Nicéforo la miró fijamente por espacio de unos segundos, y al ver que ella no desviaba los ojos cogió una campanilla de oro y esmalte y la agitó.

De forma casi instantánea se presentó un miembro de la guardia varega. Nicéforo le dio la orden de que trajera a Helena Comnena a la presencia del emperador, inmediatamente, so pena de muerte.

El guardia, sobresaltado y con una palidez mortal, se apresuró a obedecer.

– Ana -dijo Nicéforo-, tenemos muchas cosas que decir antes de que llegue Helena.

La condujo por los familiares corredores en los que aún reposaban las estatuas antiguas. Ana se dio cuenta de que estaba temblando y de que estaba ridículamente a punto de echarse a llorar al pensar que a no mucho tardar todas aquellas cosas quedarían destrozadas nuevamente, pisoteadas por personas que no las amaban, que ni siquiera imaginaban la belleza intelectual y espiritual de que eran reflejo.

Antes de lo que hubiese querido llegó a la sala en la que el emperador recibía a sus súbditos. Nicéforo entró por delante de ella, y luego volvió sobre sus pasos para hacerla pasar.

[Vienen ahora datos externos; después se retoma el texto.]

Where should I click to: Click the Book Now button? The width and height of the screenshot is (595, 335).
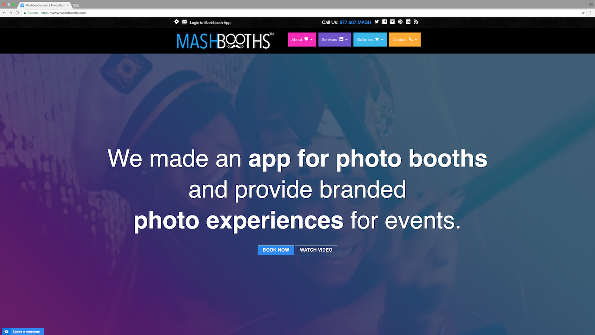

Ana lo siguió con la cabeza inclinada, sin mirar al emperador a los ojos hasta que así se lo ordenaran. Cuando Miguel habló, ella levantó la vista. Y lo que vio le causó un escalofrío. Miguel Paleólogo aún no había cumplido los sesenta, pero ya era un anciano. Tenía esa mirada hundida de los hombres cuyos días están contados.